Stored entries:
# # # # # # #
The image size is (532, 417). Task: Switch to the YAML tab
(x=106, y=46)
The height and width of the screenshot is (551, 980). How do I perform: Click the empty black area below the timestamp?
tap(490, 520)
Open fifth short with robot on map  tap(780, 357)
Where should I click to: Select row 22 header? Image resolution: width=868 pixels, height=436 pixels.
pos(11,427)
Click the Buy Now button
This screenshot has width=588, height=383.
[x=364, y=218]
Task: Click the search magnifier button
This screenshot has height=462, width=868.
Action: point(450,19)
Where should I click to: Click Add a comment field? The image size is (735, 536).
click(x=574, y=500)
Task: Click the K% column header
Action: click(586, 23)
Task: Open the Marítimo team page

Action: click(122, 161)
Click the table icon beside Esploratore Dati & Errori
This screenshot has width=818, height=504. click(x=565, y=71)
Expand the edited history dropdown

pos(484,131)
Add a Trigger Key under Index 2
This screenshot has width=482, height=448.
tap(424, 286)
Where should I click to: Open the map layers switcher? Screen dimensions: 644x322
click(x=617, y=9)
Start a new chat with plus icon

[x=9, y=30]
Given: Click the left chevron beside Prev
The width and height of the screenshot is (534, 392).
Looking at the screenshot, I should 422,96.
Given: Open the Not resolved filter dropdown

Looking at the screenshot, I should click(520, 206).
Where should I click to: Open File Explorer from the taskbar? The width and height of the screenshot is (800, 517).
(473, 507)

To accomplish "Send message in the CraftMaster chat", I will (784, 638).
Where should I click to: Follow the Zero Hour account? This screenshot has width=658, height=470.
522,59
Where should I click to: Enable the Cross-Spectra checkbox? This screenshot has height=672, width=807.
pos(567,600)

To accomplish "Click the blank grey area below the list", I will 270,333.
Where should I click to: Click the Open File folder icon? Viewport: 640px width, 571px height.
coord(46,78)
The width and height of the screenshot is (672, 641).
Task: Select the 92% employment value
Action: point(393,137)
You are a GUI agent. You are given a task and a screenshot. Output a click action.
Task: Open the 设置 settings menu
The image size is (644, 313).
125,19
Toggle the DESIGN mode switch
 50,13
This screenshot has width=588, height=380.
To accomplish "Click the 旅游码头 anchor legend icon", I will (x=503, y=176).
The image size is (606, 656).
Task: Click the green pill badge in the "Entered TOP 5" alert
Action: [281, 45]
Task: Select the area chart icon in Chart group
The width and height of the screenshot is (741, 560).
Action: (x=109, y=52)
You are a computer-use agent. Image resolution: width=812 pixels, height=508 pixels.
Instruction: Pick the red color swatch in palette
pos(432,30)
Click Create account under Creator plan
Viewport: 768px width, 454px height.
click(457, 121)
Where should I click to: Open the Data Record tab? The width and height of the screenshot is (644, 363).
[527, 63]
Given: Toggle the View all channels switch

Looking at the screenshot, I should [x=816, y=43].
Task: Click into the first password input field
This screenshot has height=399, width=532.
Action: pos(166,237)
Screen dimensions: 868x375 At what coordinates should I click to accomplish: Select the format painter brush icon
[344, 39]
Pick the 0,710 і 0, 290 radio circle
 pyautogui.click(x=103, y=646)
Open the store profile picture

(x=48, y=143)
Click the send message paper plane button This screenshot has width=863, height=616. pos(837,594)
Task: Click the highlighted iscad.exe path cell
# # # # # # #
| Instructions to follow |
Both end lines included, restate word for word the lines above from the line with "Task: Select the area" to the line with "Task: Click into", and nothing else.

| Response box |
Task: Select the area chart icon in Chart group
The width and height of the screenshot is (741, 560).
Action: (x=109, y=52)
You are a computer-use agent. Image resolution: width=812 pixels, height=508 pixels.
Instruction: Pick the red color swatch in palette
pos(432,30)
Click Create account under Creator plan
Viewport: 768px width, 454px height.
click(457, 121)
Where should I click to: Open the Data Record tab? The width and height of the screenshot is (644, 363).
[527, 63]
Given: Toggle the View all channels switch

Looking at the screenshot, I should [x=816, y=43].
Task: Click into the first password input field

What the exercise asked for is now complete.